Write out every line below that includes the word "computer".

[Extracted information — start]

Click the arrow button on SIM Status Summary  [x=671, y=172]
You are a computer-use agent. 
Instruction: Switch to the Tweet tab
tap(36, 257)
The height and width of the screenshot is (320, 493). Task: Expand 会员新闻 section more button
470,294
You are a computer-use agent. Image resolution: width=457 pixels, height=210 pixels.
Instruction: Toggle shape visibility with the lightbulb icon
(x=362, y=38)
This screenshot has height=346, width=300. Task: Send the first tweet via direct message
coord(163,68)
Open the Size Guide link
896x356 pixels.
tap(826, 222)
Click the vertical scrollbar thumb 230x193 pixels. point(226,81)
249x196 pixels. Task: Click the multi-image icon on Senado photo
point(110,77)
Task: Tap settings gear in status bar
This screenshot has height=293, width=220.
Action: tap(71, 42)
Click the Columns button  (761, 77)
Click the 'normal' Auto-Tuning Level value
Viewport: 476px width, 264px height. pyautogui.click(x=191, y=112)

[Extracted information — finish]
[Extracted information — start]

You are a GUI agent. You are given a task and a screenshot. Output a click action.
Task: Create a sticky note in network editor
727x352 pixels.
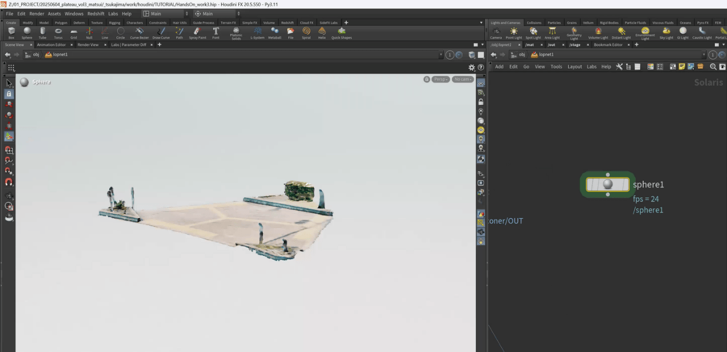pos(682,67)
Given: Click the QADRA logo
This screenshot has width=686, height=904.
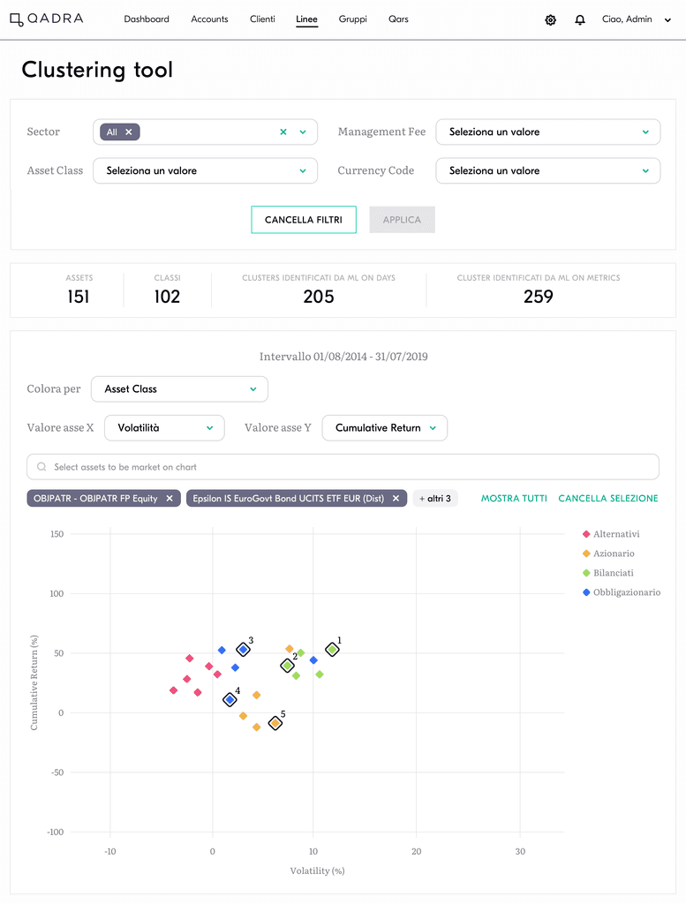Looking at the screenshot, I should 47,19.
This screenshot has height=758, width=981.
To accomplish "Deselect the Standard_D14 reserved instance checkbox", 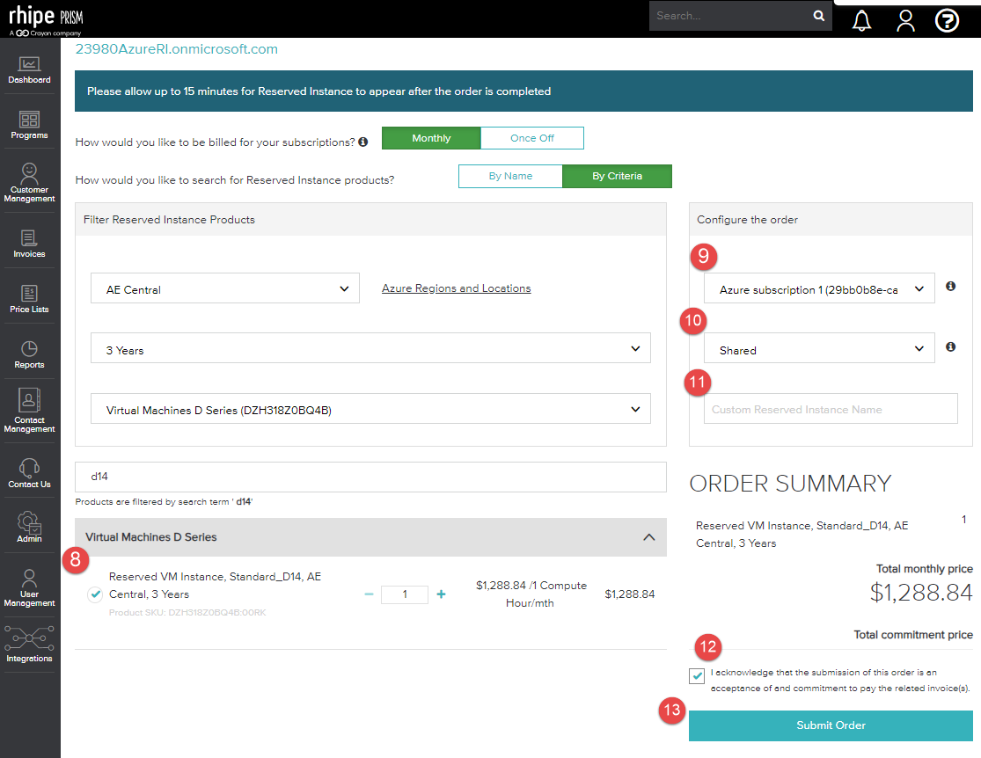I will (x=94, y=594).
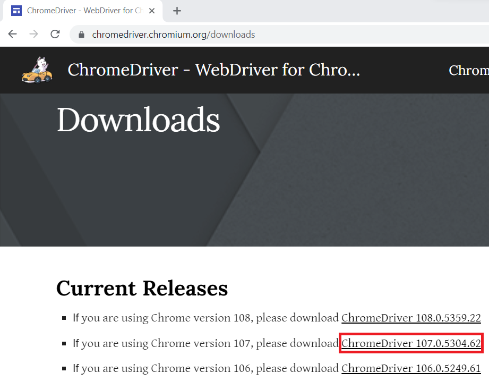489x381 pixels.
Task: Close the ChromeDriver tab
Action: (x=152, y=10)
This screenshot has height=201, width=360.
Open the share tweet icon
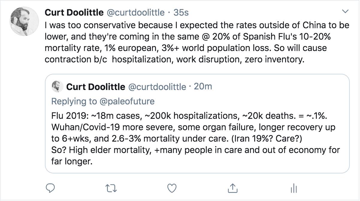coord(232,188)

[Extracted information — finish]

> **Output of the task**
You are a computer-use agent. 
You are a computer-use agent. Image resolution: width=457 pixels, height=210 pixels.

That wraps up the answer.